Conclusion: 975X Is The Best Second Choice For Enthusiasts
From a system performance point of view, there is not much that the 975X chipset can change. The only reason why our 975X system performed slightly faster in our tests is its elevated system clock speed; it came factory overclocked by almost 2%. Having taken this into consideration, it performs exactly like the 955X because they share the same basic silicon. Thus, the balance of power remains at its current state: AMD leads, Intel follows.
Despite this, there are some reasons why an enthusiast user may prefer the 975X over the 955X. While the latter has not been a real competitor to NVIDIA's nForce 4 SLI Intel Edition dual graphics chipset in the enthusiast gaming space, the 975X plays this role far better thanks to its twin PCI Express slots for dual graphics configurations.
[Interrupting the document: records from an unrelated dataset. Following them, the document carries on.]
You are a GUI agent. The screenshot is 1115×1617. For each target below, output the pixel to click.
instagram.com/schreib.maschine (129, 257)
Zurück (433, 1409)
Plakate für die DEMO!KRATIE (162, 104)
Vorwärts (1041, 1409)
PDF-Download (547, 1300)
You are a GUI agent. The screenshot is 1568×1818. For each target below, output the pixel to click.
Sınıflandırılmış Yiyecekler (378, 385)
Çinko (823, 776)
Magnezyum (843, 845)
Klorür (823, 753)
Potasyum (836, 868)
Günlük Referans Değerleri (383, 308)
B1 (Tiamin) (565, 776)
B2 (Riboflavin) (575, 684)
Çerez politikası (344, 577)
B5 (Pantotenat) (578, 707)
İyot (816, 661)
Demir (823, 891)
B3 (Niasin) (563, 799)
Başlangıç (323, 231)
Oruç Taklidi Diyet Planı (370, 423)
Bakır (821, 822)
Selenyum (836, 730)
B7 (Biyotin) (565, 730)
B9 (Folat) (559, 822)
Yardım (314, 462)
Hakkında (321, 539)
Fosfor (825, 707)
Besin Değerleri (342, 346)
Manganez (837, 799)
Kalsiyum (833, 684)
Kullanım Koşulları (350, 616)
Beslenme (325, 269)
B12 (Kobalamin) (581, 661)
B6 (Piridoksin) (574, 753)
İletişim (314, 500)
Missing driver support prevents the 975X from supporting NVIDIA's SLI for the time being, but we successfully managed run two X850XL graphics card from ATI in CrossFire dual graphics mode. And just like that, ATI has its Pentium market penetration instrument for CrossFire. For now, the 975X is the perfect chipset for running an Intel processor and ATI graphics, while the nForce 4 Intel Edition is the one to choose for an Intel processor and NVIDIA graphics.
Technically, there is hope for NVIDIA followers. Should the firm decide to support the 975X tomorrow, this platform could all of a sudden be the most flexible solution available for gamers who are not strictly tied to either ATI or NVIDIA graphics. But that means going with an Intel CPU, and the new choice cannot alter the fact that the best choice for the enthusiast remains a system based on an AMD processor.